De forma geral, o investimento das empresas teve um aumento forte nos últimos meses, estimulado por uma disparada nos gastos federais para fábricas de produção de chips e de veículos elétricos, assim como para compra de aeronaves caras. A expectativa de economistas é que isso seja temporário.
Mais de dois terços dos proprietários de pequenas empresas entrevistados em junho disseram ter tomado uma ou mais medidas para cortar custos nos seis meses anteriores, e quase a mesma quantidade afirmou que planeja cortes no futuro. Entre as táticas adotadas estão terceirizar novos fornecedores, segurar contratações, adiar ou reduzir despesas de capital e acabar com produtos e serviços que não dão lucro.
Essas estratégias permitem que as empresas estejam preparadas para uma desaceleração adicional sem cortar empregos e ao mesmo tempo se planejem para uma recuperação econômica.

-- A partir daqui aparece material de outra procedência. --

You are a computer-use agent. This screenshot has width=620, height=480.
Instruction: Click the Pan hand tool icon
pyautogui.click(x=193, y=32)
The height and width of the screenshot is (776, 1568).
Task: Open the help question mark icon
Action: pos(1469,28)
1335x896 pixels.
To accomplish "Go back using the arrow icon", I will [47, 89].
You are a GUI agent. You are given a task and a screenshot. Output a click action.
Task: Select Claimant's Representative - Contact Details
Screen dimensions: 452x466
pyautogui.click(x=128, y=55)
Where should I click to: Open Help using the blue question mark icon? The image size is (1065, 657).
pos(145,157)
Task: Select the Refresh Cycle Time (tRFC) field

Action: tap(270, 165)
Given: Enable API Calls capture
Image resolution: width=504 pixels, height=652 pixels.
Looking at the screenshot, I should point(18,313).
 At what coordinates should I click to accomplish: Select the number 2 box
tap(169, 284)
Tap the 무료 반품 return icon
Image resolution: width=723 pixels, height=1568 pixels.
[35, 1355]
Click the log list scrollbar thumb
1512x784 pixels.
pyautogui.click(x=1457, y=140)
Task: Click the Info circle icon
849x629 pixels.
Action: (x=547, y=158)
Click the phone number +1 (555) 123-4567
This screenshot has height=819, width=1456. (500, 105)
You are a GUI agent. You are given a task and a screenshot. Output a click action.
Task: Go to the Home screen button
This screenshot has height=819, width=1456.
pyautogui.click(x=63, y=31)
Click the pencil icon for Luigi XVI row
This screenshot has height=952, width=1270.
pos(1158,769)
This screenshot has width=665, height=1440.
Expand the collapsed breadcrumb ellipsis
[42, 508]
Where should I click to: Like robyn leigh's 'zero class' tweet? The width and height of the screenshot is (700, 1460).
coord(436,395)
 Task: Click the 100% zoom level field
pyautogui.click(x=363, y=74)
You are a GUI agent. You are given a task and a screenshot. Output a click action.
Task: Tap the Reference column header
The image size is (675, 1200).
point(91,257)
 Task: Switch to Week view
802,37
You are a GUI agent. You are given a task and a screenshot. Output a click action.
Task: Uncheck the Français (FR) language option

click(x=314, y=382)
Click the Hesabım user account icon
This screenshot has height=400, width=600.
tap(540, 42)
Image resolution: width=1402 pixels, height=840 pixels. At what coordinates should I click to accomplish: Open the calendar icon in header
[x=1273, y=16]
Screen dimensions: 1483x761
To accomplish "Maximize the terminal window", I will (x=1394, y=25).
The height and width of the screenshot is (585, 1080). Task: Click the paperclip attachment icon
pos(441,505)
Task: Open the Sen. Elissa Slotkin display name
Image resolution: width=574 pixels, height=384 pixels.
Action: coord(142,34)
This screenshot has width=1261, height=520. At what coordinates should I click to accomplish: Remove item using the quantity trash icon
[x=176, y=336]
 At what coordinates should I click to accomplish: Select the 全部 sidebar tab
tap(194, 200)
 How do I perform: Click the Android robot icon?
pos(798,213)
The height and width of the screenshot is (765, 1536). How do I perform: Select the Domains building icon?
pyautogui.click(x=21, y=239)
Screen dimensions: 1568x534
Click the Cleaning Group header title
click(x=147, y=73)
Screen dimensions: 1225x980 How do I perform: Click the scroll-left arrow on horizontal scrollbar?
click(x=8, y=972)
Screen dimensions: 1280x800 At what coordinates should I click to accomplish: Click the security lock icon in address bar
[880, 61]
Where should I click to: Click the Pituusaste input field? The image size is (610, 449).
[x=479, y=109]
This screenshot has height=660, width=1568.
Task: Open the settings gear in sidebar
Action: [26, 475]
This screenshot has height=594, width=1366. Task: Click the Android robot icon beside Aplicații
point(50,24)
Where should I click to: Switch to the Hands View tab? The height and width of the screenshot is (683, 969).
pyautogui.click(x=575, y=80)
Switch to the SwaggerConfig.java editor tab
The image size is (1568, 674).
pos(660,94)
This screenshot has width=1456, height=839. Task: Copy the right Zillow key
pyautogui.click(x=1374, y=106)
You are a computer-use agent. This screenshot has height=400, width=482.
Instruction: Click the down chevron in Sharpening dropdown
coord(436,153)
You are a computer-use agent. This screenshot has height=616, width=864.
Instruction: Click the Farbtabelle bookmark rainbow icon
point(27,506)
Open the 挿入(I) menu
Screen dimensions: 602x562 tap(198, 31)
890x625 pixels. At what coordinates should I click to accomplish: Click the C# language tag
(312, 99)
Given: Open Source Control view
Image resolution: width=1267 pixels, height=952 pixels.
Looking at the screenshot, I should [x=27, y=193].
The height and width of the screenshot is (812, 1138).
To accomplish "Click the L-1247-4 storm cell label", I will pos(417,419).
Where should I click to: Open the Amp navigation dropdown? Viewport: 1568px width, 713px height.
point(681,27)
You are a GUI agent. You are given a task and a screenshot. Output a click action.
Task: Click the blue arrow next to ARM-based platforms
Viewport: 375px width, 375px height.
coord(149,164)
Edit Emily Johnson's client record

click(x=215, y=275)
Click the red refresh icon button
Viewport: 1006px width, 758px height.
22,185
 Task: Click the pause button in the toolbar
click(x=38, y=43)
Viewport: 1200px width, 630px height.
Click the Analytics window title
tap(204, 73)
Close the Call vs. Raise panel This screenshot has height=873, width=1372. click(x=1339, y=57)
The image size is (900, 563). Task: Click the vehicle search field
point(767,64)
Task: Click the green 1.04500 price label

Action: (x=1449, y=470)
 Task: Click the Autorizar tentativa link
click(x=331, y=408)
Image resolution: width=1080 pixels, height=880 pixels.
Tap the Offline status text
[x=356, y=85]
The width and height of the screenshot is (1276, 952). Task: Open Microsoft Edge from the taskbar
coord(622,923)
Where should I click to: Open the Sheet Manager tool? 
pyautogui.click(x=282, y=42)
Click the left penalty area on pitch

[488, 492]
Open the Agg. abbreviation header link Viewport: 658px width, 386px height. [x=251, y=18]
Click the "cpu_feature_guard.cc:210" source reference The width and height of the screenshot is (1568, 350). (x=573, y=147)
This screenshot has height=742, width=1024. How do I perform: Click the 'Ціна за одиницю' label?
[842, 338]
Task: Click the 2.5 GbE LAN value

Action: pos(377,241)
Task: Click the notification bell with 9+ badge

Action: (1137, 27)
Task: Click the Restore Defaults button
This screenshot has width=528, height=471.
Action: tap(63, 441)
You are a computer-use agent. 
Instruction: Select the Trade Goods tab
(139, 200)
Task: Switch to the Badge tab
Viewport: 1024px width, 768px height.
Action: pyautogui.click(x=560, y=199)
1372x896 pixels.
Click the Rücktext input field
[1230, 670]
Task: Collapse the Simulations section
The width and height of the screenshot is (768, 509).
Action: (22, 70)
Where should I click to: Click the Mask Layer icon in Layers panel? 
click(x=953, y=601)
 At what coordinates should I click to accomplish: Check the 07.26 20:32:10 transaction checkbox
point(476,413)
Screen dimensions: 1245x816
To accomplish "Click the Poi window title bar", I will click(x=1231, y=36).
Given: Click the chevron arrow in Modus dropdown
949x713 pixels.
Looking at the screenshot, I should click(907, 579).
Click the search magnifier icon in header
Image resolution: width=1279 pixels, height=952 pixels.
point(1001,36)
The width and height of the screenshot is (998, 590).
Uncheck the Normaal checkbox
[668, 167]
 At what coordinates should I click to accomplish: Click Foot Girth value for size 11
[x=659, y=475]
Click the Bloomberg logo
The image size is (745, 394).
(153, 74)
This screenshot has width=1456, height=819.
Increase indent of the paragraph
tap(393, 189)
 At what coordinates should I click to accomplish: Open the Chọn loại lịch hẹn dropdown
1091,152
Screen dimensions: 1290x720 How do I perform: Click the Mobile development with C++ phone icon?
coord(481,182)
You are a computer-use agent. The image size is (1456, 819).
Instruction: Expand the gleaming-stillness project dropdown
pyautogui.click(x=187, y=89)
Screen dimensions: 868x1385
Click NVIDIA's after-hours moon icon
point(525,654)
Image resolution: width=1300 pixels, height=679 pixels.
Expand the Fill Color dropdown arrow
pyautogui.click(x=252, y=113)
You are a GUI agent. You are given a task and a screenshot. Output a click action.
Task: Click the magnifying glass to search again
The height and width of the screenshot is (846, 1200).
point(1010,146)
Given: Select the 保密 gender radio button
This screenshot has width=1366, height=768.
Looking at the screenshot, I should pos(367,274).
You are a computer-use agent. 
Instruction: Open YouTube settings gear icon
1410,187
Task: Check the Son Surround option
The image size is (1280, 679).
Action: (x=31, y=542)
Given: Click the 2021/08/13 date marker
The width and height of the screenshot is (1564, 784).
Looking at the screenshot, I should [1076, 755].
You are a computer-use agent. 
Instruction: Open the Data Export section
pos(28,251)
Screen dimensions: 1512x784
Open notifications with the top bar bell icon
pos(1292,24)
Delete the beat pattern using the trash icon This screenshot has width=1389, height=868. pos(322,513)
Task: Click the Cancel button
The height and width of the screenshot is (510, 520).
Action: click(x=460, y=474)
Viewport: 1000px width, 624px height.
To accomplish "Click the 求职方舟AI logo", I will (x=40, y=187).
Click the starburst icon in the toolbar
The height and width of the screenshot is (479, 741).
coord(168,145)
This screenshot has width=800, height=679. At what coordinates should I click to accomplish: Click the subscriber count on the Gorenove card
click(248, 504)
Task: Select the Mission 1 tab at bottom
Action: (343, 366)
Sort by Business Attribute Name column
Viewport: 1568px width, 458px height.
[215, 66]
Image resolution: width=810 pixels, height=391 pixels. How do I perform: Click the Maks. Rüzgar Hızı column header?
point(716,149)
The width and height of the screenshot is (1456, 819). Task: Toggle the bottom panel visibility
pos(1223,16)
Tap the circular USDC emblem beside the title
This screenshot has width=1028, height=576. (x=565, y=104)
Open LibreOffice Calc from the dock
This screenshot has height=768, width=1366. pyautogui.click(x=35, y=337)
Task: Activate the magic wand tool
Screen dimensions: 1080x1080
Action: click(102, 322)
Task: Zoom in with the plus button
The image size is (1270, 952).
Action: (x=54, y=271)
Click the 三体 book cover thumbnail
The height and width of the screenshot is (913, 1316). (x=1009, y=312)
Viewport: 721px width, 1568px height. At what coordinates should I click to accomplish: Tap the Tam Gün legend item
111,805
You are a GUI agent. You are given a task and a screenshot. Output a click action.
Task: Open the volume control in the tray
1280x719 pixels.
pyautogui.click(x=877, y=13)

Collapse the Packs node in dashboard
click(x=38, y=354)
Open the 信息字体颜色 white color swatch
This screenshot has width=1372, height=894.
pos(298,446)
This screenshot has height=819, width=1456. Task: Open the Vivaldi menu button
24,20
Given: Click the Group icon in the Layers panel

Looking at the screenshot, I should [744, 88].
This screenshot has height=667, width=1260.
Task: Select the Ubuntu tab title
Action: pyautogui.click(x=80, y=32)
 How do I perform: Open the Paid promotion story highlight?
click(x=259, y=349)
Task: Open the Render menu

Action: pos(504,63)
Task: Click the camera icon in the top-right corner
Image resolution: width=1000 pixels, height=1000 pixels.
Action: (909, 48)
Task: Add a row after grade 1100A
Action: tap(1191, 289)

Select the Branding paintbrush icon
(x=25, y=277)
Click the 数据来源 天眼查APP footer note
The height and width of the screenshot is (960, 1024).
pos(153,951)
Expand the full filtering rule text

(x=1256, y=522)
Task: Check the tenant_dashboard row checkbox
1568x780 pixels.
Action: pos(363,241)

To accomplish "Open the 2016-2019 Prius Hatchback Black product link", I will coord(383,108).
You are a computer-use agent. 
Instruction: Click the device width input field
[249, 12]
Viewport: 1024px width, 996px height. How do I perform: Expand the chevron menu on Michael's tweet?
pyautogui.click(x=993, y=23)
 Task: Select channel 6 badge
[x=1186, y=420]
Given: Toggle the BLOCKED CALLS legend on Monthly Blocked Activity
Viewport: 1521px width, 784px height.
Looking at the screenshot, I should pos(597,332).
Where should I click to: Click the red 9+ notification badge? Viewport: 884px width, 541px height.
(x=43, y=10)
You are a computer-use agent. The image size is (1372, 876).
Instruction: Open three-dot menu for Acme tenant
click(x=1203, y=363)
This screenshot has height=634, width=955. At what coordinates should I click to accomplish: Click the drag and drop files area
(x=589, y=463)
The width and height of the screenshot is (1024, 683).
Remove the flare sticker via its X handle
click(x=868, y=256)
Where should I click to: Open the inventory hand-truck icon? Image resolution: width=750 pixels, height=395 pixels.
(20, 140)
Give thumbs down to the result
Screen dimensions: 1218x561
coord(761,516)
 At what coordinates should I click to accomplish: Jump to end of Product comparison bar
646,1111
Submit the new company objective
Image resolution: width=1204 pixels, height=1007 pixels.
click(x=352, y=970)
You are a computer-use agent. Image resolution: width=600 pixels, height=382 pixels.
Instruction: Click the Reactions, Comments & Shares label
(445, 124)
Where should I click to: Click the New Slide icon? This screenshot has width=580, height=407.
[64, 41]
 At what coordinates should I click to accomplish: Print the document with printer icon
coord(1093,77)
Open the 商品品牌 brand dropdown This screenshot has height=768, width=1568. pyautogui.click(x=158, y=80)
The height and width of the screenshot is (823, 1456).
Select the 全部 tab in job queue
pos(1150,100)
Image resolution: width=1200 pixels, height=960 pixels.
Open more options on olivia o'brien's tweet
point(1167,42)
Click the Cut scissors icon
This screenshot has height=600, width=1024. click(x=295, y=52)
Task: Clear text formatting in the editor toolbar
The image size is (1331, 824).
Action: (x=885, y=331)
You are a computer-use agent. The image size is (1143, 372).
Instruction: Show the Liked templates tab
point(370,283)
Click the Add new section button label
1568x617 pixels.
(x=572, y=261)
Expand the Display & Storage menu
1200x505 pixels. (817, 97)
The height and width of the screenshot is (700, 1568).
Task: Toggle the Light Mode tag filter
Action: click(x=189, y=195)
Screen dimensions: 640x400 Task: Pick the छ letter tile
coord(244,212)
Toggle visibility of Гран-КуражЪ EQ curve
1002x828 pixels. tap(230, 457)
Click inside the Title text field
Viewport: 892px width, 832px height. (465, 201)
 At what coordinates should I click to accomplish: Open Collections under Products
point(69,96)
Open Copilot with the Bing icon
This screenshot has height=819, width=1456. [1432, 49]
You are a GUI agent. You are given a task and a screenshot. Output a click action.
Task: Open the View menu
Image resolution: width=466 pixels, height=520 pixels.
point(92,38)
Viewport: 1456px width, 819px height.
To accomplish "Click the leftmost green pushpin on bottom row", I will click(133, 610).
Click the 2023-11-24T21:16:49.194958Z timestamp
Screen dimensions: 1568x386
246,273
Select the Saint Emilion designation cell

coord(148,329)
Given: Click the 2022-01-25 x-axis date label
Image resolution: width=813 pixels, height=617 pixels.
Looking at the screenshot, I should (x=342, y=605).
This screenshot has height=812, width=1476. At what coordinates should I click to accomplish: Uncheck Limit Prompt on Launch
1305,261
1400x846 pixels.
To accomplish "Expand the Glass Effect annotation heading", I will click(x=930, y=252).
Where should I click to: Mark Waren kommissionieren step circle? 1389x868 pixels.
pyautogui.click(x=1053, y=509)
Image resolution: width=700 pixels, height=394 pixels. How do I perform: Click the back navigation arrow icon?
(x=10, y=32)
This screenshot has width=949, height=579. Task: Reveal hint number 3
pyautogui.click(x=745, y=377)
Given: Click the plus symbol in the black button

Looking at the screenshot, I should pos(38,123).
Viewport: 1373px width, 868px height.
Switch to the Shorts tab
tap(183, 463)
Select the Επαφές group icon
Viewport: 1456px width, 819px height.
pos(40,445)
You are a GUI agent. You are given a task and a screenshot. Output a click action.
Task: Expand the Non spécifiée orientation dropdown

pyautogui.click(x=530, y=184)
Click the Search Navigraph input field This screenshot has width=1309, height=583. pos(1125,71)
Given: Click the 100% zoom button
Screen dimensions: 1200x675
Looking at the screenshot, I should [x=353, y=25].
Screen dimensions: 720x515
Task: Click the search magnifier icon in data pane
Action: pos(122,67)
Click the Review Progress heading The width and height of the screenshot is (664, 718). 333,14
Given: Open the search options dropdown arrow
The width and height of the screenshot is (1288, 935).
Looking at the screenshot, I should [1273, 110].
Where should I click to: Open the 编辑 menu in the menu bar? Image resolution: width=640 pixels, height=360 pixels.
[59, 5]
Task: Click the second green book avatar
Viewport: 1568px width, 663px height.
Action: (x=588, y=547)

“O raciocínio alguns anos atrás era de que demitir funcionários era doloroso e seria doloroso trazê-los de volta”, disse Ethan Karp, executivo-chefe da Magnet, organização sem fins lucrativos que presta assistência técnica a fabricantes no nordeste de Ohio. “Hoje, a sensação de muitas pessoas é de que é doloroso demiti-los e quase impossível substituí-los.”
Larry Anderson, executivo-chefe da Anderson Construction em Camarillo, Califórnia, reduziu as compras de equipamentos e suspendeu novas contratações, ao mesmo tempo em que faz investimentos para melhorar a eficiência, como a adoção de um sistema de rastreamento de ferramentas. Ele também procura maneiras de manter seus 30 funcionários mesmo que os negócios desacelerem.
A Apple tem evitado as demissões em massa que envolvem o setor de tecnologia. A fabricante do iPhone é rigorosa na gestão de custos e restringiu as contratações em certas áreas, enquanto as ampliou em outras, segundo seu executivo-chefe, Tim Cook. “Vejo as demissões como um tipo de último recurso”, disse Cook.
As ferrovias de transporte de carga mantiveram seus funcionários este ano, apesar da queda nos volumes de remessas, uma inversão das práticas antigas. Os operadores de ferrovias fizeram grandes cortes durante a pandemia e depois tiveram muitas dificuldades para contratar funcionários quando o tráfego se recuperou.
Um resultado disso, segundo executivos, foi um serviço errático; os operadores de ferrovias perderam receita adicional porque não tinham equipes de trens em número suficiente para atender à demanda.